Extracted text =>

⟨

We use ABX tests to test the discriminative ability of our models. We use h5features and ABXpy modules of cognitive machine learning (CoML) research team.

https://cognitive-ml.fr/

https://github.com/bootphon

In [None]:
!mkdir abx
%cd abx
!git clone https://github.com/bootphon/h5features.git
%cd h5features
!python setup.py build && python setup.py install
!pytest -v ./test

In [None]:
%cd ../..
!rm -rf abx
!git clone https://github.com/bootphon/ABXpy.git
%cd ABXpy

In [None]:
!git checkout 7b254b99d6ce3f386f45d3da9c92cd45720dd9dd
!module load gcc/4.7.2 
!make install
!make test
%cd ..
!rm -rf ABXpy

## 4. Generating test stimuli

We use text-to-speech (TTS) systems to automatically generate sound stimuli for a given language. We choose MBROLA voices, which has 29 usable languages in total (for details of "usable" languages see the corresponding training .ipynb file), one or several voices for each language, and we use espeak-ng as its front-end.

In the first stage of this project, we aim to generate every possible syllable of each language. We proceed like this:

1. Install espeak-ng, MBROLA system and MBROLA voices;

2. Go to [LAPSyD DATABASE](https://lapsyd.huma-num.fr/lapsyd/index.php) to get all the vowels and consonants of a language;

3. Find a nonce word generator (ike [this one](http://akana.conlang.org/tools/awkwords/)) and generate all possible syllables based on a CV rule (consonant+vowel). To do this, set a very big number of samples and filter all duplicate diphones.

4. As the espeak-ng can only speak from X-SAMPA phonemes, we need to convert our generated IPA phonemes to X-SAMPA format. We use [this one](https://tools.lgm.cl/xsampa.html) but do make tests in espeak-ng to test the quality of the conversions.

⟩

Exercise tasks =>
1) In the notes on ABX testing and stimulus generation, why do the generated IPA phonemes have to be converted to X-SAMPA format?
2) Pick up the notes on ABX testing and stimulus generation from where they stop, and write the next step.

[Element and text position data]

⟨

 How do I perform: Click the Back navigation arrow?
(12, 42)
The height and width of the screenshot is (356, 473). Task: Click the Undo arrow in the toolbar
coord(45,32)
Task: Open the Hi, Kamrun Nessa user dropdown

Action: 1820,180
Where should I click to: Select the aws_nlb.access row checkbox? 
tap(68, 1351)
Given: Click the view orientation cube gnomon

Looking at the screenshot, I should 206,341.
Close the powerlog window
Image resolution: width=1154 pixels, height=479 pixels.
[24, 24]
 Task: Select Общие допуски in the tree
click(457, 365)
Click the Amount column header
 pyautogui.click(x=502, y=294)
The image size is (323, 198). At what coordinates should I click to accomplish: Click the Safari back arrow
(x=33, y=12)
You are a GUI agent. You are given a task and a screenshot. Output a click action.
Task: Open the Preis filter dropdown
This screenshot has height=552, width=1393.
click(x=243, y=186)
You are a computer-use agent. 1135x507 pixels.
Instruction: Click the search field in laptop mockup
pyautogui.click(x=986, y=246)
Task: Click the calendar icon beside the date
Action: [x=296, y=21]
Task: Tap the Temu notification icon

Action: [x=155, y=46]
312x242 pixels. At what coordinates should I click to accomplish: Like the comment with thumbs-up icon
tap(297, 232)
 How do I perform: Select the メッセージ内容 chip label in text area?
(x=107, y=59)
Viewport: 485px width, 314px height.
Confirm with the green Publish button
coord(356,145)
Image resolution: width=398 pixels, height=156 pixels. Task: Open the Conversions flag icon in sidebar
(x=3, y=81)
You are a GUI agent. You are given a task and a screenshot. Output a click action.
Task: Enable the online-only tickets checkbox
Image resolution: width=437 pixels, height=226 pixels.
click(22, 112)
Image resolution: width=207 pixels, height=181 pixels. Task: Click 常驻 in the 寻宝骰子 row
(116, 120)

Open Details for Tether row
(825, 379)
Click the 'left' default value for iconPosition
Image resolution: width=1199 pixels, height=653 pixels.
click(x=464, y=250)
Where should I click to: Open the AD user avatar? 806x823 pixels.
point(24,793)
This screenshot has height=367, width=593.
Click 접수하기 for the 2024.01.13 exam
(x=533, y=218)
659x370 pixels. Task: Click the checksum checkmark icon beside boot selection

⟩

Responses in order =>
1) espeak-ng can only speak from X-SAMPA phonemes, so the IPA phonemes must be converted to X-SAMPA before espeak-ng can voice them. The notes also advise testing the conversions in espeak-ng to check their quality.

2)
5. (see the code cell below) We now have a set of diphones seperated by blankspaces:

  1. We split them into separate diphones;

  2. We wrap these diphones in "[[...]]" to tell espeak-ng that the item is a set of phonemes; 

  3. We use espeak-ng to speak them and store the result in xxx.wav files where xxx is the diphone.

In [None]:
# install espeak-ng, MBROLA and MBROLA voices
!apt-get install espeak-ng mbrola
!git clone https://github.com/numediart/MBROLA-voices.git
!mkdir /usr/share/mbrola
!mv ./MBROLA-voices/data/* /usr/share/mbrola/

In [None]:
# paste your generated X-SAMPA phonemes here
phonemes = ""
phonemes = phonemes.split(' ')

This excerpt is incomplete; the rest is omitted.